GIVEN REQUEST | Copy the passage of the poetry exchange text starting at "Last week we" and ending at "shaping our worldview.", swapping "homestay" for "home visit".

____ SELECTED EXCERPT

What does it mean to be a global citizen? How do you build a community of young people from around the world? How do you share your identity, culture and stories from home to push against stereotypes? What does a global community look like, and how do we nurture it when we return home.
The International Poetry Exchange Project was founded by Ambassador Caroline Kennedy in 2014 as a way to build bridges for students around the world. As a founding partner, DreamYard partnered with schools across the Bronx to write poems, create performances and eventually compete in an international poetry slam. As a community, we have traveled to Japan, Korea and the United States. Currently we work with four schools: Marble Hill School for International Studies in the Bronx, New York, Poongsan High School in Andong, Korea, St. Scholastica in Manila, Philippines and Shuri High School in Okinawa, Japan.
Last week we traveled to Tokyo and Okinawa in Japan for a 10 day journey that included: The Imperial Palace, the Tokyo-Edo Museum, Okinawa World, the Peace Memorial, a visit to Okinawa University to watch the Eisa dance, Meiji Shrine, Harajuku, Asakusa and lectures about Japan at the Ministry of Foreign Exchange and at the Peace Memorial. In addition, the students spent two nights in a homestay in Okinawa with local families where they cooked together, visited the beach and learned about local traditions. We also visited Shuri High School for a bingata workshop and had a poetry and performance workshop before our final poetry competition held high atop Okinawa. The trip was transformative for all of us - expanding our hearts and shaping our worldview.

________
____ GIVEN DATA

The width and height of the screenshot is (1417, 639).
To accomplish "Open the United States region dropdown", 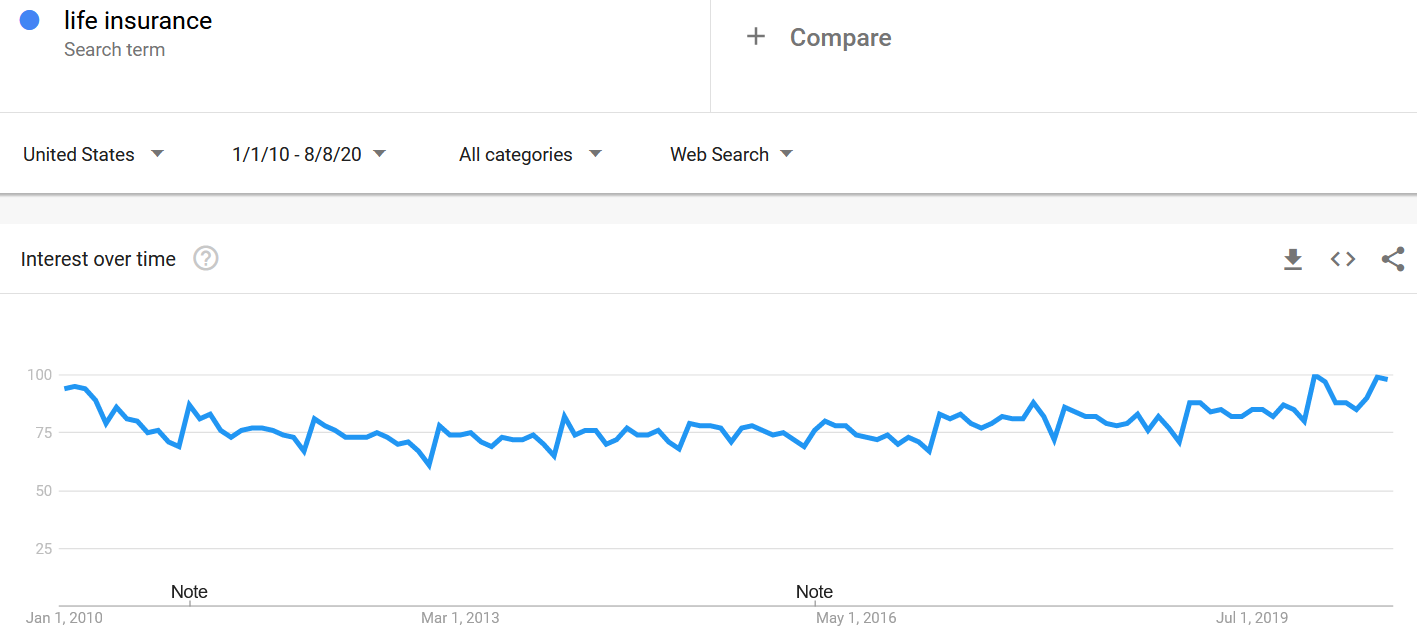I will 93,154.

________

FINAL ANSWER |
Last week we traveled to Tokyo and Okinawa in Japan for a 10 day journey that included: The Imperial Palace, the Tokyo-Edo Museum, Okinawa World, the Peace Memorial, a visit to Okinawa University to watch the Eisa dance, Meiji Shrine, Harajuku, Asakusa and lectures about Japan at the Ministry of Foreign Exchange and at the Peace Memorial. In addition, the students spent two nights in a home visit in Okinawa with local families where they cooked together, visited the beach and learned about local traditions. We also visited Shuri High School for a bingata workshop and had a poetry and performance workshop before our final poetry competition held high atop Okinawa. The trip was transformative for all of us - expanding our hearts and shaping our worldview.